Si naviguer sur le web peut avoir de nombreux aspects positifs et pratiques, le plus commun des mortels peut affirmer qu’Internet est également  source de dangers, et les jeunes en sont souvent les premières victimes.


Parents et enseignants, société civile, le danger d’Internet gagne du terrain auprès des adultes qui alertent de plus en plus sur l’importance de sensibiliser les jeunes autour de l’utilisation des médias sociaux.

Pour marquer son engagement pour la protection des jeunes sur Internet, l’UNICEF lance une nouvelle campagne de communication qui alerte sur les dangers d’Internet. Avec le #Endviolence, le ton est donné contre la violence, le harcèlement en ligne et l’intimidation de nos jeunes enfants.

Comment mieux protéger  nos enfants des dangers qui circulent sur Internet? Voici quelques recommandations de l’UNICEF:

Réfléchir avant d’accepter une invitation 
«Avant d’accepter une demande d’amitié, tu devrais jeter un coup d’œil au profil de la personne – et essayer de voir qui elle est. Et n’oublie pas : Les gens se font parfois passer pour ce qu’ils ne sont pas, et il est difficile de savoir s’ils disent la vérité».

Pour cela, il suffit de vérifier si vous avez des amis en commun, si vous êtes de la même ville. Dans le cas où les invitations demeurent persistantes, il est recommandé de vérifier les paramètres de confidentialité pour éviter que des inconnus découvrent des informations trop personnelles.

Réfléchir avant d’envoyer
Oui, l’utilisation d’Internet a des avantages positifs mais elle est également source de nombreux soucis. Dans ce sens, l’UNICEF recommande de veiller à ne pas faire circuler de rumeurs, de photos compromettantes ou d’histoire embarrassantes pour éviter tout retournement de situation qui pourrait se retourner contre l’auteur des publications.

« Réfléchis à deux fois avant de cliquer sur « Envoyer », surtout si tu es sous le coup de la colère ou contrarié(e). Une fois un message, une photo ou une vidéo partagé(e), il est difficile d’en conserver le contrôle. Il est quasiment impossible de le ou la supprimer. Et n’oublie pas que tu as le droit d’avoir une vie privée – et les autres aussi.
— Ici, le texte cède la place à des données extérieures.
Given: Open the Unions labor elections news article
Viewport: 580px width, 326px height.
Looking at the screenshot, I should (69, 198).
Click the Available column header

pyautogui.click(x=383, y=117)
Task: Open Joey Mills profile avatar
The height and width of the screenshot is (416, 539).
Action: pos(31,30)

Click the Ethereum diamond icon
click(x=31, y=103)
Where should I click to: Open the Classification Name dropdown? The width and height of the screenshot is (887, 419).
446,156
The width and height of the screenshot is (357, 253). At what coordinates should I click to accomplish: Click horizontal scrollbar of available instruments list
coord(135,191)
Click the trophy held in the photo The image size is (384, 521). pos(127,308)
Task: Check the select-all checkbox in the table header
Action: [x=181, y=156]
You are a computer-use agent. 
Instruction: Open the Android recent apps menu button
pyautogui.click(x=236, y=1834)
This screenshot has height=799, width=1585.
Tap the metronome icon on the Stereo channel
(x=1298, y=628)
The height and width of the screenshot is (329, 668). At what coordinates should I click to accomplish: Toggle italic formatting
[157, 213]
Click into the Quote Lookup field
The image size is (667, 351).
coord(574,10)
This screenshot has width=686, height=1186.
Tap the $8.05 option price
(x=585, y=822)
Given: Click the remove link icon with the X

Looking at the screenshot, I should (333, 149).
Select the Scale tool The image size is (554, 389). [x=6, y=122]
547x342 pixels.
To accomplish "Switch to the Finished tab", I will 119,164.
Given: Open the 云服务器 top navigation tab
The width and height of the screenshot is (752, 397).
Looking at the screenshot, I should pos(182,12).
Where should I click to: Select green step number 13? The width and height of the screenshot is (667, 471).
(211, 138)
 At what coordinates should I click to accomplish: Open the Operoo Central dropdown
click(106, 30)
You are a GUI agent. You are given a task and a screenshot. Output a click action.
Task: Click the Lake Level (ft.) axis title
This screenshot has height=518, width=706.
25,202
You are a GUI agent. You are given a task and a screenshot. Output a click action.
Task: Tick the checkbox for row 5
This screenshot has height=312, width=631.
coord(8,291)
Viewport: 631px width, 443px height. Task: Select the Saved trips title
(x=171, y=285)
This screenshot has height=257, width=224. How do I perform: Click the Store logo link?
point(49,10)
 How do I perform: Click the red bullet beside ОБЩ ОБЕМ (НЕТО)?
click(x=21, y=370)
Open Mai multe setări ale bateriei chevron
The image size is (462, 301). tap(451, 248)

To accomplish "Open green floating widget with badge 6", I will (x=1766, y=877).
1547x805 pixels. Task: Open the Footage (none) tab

Il n’est pas acceptable de se connecter sur le compte d’un(e) autre ou d’utiliser son téléphone sans son autorisation ».

Réfléchir avant de partager

Il est possible de procéder à la modification des paramètres de confidentialité sur les plateformes de réseaux sociaux pour définir qui peut voir nos informations et tous les lieux que nous fréquentons.

« Réfléchis bien à ce que tu partages et avec qui tu le partages. Ne partage pas d’informations personnelles comme ton adresse, ton numéro de téléphone ou tes coordonnées bancaires. Et ne partage surtout pas tes mots de passe ! Si tes paramètres de sécurité sont faibles, n’importe qui peut voir les informations te concernant », préconise l’UNICEF.

Ne rien garder pour soi

En cas d’inquiétude pour votre sécurité, l’UNICEF invites les jeunes à  s’adresser d’urgence à un adulte de confiance. Le site  Child Helpline International permet de trouver de l’aide dans son pays, il existe par ailleurs un numéro spécial pour parler à quelqu’un anonymement.